Who is this man with the satanic soul, art dealer’s eye, and Mexican wrestler’s headgear? And what do all these fetishes have to do with each other? And how do we explain his competence? He can devise and build a contraption that mows down an entire nightclub full of people (mass murder on the dance floor!), but he can’t grab a victim 3 feet in front of him? Why does he bother with knife fights and hand-to-hand combat? And what’s he doing while a heavily armed rescue squad inches deeper inside his booby-trapped horror house (“This hotel has been abandoned for years!”)? If he’s willing to blow the place to smithereens in the last act, why not in the first?
The director Marcus Dunstan and his co-writer, Patrick Melton, strike again. They’ve overseen the demise of the “Saw” franchise and, three years ago, were permitted to embark on their own torture series with “The Collector.” That movie took a fine “Twilight Zone” premise (an ex-con tries to a rob a house whose residents have already been slain) and smeared it with excrement.
This sequel is an improvement of sorts. The rescue squad finds the ex-con (Josh Stewart, who works very hard) and forces him to find a woman (Emma Fitzpatrick) who survived the nightclub massacre and is inside the abandoned hotel.
They’ve halved the gore and copped to action-movie imperatives. Dunstan has actually learned how to build tension in a horror movie, which is rare in the world of slashings, snippings, and crucifixions. And the finale is rousing in its relentless, enjoyably ridiculous way. But he and Denton have done nothing to rectify the “give me a break” factor.
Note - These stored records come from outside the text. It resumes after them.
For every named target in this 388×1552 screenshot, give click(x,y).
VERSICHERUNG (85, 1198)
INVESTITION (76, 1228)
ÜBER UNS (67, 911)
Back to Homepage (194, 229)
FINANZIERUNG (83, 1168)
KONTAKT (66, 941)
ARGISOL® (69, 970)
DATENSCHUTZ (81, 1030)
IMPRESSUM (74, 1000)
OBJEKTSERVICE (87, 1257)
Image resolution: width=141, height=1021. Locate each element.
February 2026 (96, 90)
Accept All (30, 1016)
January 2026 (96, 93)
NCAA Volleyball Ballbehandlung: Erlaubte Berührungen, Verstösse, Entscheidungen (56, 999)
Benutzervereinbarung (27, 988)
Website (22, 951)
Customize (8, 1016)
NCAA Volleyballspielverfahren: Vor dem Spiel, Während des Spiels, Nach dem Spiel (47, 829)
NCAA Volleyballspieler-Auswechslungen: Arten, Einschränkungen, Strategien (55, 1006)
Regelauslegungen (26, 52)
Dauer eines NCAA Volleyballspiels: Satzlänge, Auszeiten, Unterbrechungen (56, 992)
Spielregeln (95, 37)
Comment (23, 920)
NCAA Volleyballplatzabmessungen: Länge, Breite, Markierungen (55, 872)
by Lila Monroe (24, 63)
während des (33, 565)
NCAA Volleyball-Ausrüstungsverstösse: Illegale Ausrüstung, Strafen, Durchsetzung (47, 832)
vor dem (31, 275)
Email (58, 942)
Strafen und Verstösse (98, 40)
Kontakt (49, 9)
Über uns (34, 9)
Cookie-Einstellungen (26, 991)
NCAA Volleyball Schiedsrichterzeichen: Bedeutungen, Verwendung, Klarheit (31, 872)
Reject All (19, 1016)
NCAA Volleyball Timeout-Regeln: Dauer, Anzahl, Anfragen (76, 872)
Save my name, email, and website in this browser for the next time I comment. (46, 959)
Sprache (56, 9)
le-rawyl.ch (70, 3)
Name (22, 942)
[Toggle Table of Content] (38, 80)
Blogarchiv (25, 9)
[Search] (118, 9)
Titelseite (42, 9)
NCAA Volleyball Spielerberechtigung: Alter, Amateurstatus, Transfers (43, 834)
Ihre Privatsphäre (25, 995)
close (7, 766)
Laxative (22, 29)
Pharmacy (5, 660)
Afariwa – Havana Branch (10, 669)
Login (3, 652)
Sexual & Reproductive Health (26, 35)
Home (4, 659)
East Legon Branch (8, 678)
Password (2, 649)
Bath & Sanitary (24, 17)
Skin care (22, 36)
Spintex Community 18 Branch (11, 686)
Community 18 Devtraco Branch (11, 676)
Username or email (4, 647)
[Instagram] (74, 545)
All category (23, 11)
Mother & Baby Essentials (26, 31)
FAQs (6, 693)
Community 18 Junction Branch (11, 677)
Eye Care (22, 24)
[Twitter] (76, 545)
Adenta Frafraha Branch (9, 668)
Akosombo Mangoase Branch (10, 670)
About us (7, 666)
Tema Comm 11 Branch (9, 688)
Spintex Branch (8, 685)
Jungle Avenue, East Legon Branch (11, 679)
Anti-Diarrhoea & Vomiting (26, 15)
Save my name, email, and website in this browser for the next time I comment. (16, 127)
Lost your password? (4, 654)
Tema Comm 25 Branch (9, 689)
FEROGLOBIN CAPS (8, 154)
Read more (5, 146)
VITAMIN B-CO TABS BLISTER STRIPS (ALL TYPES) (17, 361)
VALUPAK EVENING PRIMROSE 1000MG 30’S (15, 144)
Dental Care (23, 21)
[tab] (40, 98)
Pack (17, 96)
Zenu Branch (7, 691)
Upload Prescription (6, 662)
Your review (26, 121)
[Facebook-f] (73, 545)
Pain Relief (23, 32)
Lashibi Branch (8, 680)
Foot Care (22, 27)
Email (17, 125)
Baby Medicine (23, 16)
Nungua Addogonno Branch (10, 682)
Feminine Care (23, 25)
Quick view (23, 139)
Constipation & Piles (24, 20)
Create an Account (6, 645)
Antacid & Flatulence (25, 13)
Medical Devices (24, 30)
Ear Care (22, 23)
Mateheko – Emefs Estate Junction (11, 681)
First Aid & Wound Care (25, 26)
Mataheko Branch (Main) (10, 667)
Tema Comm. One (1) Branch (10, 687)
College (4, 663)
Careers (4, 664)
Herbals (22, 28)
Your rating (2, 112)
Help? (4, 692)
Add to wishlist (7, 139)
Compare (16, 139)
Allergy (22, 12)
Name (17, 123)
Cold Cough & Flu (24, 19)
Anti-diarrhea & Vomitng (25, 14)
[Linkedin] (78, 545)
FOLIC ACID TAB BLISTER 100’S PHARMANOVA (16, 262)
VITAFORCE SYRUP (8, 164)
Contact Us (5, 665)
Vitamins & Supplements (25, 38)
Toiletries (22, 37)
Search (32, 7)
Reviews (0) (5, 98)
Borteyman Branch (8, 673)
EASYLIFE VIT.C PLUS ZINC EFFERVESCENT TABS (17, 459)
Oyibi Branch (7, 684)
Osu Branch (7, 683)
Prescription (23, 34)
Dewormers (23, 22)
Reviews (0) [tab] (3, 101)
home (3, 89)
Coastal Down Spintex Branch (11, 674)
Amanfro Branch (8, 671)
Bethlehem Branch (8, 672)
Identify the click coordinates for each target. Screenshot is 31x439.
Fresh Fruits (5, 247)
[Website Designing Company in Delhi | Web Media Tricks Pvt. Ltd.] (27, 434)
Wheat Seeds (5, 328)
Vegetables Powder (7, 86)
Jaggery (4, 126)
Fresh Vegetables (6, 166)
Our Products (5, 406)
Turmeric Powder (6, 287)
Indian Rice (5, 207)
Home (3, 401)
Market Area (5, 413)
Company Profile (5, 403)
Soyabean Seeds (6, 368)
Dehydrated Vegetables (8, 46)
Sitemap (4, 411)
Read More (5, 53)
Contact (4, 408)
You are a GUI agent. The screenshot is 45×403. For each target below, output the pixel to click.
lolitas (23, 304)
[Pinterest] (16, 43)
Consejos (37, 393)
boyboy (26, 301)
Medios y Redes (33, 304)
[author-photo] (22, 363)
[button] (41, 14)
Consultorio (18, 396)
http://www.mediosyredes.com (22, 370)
The movie doesn’t make five seconds of sense (the coda tries to offer an apology) and most of what they’ve done they’ve borrowed — from movies, music videos, and art installations. This boogeyman is made up of so many other maniacs and boogeymen (Michael Myers, Jason, Freddy Krueger, Buffalo Bill, Jigsaw) that, even by the loose standards of horror-movie sloppiness, he’s a mess. To that end, “The Collection” is an honest title. The movie is just a lot of other people’s greatest hits.